I don't think the hole rate will be any lower because a case number of ~3350 is known (unless thats not valid). The hole rate in DV20 was 59% vs. my assumption of 49% so I think its conservative (note the assumed derivative rate cancels itself out in my calculations so the assumption isn't a factor i.e. lower rate increases the # of winning cases required but lowers the hole rate). So the key variables are the success rate and the numbers of visas issued.

If the success rate is 45% and visas issued is 700 then the max CN is 1,920

If the success rate is 38% and visas issued is 850 then the max CN is 2,763

So this gives a range of 1900-2800.

I appreciate there are a lot of assumptions and anything can happen (e.g. Trump, embassies shut etc) but hopefully this helps. I'm heeding to the mantra of wait-and-see (with my fingers crossed) but also realistic that success is guaranteed (my case number is a touch over 2000).

Happy to answer any questions or hear any flaws in my methodology and good luck to everyone.

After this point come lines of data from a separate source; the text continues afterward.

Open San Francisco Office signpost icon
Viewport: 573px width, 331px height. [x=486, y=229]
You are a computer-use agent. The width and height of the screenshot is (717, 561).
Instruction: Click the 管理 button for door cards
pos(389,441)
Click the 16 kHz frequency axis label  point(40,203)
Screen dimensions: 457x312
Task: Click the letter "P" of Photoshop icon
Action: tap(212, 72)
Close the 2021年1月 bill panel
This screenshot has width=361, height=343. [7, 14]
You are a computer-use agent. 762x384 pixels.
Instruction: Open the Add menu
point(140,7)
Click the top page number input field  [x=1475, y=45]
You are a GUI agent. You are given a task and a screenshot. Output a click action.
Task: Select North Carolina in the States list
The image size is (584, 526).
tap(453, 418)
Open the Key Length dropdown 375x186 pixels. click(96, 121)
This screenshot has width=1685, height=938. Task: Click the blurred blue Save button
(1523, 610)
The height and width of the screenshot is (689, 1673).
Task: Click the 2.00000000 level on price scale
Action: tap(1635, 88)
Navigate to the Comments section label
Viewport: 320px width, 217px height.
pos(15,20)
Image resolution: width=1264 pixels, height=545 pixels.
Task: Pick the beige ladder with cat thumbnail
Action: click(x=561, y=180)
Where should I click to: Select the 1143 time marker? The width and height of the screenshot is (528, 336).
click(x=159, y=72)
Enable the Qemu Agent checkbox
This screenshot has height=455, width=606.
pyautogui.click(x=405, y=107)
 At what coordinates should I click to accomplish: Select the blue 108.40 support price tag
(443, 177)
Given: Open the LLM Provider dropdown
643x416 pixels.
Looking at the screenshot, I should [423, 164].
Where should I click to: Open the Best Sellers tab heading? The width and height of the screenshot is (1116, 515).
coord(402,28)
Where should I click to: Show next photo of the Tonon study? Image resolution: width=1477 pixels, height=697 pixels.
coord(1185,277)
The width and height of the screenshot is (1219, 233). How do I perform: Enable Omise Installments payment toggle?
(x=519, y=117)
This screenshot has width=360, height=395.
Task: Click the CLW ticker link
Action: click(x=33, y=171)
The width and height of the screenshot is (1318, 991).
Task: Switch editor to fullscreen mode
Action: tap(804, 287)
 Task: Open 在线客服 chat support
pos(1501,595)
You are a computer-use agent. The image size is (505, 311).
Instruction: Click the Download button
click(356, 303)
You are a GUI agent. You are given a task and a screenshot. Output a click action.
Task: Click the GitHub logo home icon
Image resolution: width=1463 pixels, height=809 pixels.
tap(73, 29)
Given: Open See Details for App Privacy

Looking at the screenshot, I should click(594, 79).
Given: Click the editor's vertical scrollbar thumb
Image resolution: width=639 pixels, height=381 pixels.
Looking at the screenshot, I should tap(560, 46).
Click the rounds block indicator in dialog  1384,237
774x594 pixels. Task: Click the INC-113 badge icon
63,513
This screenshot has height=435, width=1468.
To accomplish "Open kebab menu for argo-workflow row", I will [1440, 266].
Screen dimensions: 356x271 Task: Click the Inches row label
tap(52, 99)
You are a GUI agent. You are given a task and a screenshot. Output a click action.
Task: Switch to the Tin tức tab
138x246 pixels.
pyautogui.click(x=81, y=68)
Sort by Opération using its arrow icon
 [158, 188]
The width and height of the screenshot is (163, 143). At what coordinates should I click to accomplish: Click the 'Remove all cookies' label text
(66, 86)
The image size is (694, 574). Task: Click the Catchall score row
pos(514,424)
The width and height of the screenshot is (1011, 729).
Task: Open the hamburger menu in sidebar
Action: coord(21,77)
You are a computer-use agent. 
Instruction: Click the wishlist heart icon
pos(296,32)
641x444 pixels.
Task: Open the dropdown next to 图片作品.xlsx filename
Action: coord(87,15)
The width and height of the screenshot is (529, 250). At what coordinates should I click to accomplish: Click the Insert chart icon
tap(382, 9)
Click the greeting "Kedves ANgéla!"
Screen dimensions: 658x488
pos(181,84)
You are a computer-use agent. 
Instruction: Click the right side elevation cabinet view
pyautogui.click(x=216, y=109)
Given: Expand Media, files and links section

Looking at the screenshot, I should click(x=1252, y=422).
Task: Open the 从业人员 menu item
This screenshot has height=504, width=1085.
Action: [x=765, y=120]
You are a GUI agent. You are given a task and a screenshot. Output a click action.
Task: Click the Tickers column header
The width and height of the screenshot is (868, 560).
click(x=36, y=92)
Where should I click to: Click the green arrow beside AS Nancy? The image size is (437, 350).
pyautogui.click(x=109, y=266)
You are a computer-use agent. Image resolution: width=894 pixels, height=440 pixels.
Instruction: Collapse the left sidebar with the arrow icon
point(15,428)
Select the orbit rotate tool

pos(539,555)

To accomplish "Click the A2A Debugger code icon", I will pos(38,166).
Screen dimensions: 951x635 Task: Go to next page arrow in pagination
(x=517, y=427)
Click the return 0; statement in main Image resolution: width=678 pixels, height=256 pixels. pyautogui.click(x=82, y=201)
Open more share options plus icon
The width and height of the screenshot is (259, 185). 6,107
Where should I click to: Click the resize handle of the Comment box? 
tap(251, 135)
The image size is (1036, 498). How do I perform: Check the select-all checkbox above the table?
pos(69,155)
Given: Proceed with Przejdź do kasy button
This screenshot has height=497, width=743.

I've tried to work out the success rate of a case number i.e. the probability that an actual CN (i.e. not a hole) in a given year will either be issued a visa/visas or their case number becomes current. I think this is a good metric because it takes the year-to-year change in the holes rate out of consideration, for the most part. It is also conservative as no all the Ready status became Issued status.

On average in DV17-20: of the OC case numbers that became current, ~55% didn't respond, ~15% were refused visas and ~40% were successful. The success rate fluctuated between 38%-45%.

In DV21, there are 2815 selectees and the highest known case is ~3350. Assuming a derivative rate of 1.65 (selectees / applicant; based of previous years and Brit Simon guidance) then the number of actual cases / total cases is 51% (i.e. the hole rate is 49%).

Assuming there are 800 visas available for OC in DV21 (again this is an assumption and it fluctuates year to year; 800 is per Brit Simon), we can work out the numbers of case numbers required to fulfill the visa quota:

800 visas / 1.65 = 485 winning case numbers required

485 winning cases / 40% success rate = 1212 actual cases required

1212 actual cases / 0.51 (i.e. 1 - hole rate) = 2470 total cases required

So based on these assumptions the cutoff case number will be about 2470.

This number will be lower if the hole rate is lower, the success rate is higher and the issued OC visas is lower. Likewise it will be higher if the hole rate is higher (i.e. higher maximum CN), success rate is lower and OC visas issued is higher.

I don't think the hole rate will be any lower because a case number of ~3350 is known (unless thats not valid). The hole rate in DV20 was 59% vs. my assumption of 49% so I think its conservative (note the assumed derivative rate cancels itself out in my calculations so the assumption isn't a factor i.e. lower rate increases the # of winning cases required but lowers the hole rate). So the key variables are the success rate and the numbers of visas issued.

If the success rate is 45% and visas issued is 700 then the max CN is 1,920

If the success rate is 38% and visas issued is 850 then the max CN is 2,763

So this gives a range of 1900-2800.

I appreciate there are a lot of assumptions and anything can happen (e.g. Trump, embassies shut etc) but hopefully this helps. I'm heeding to the mantra of wait-and-see (with my fingers crossed) but also realistic that success is guaranteed (my case number is a touch over 2000).

Happy to answer any questions or hear any flaws in my methodology and good luck to everyone.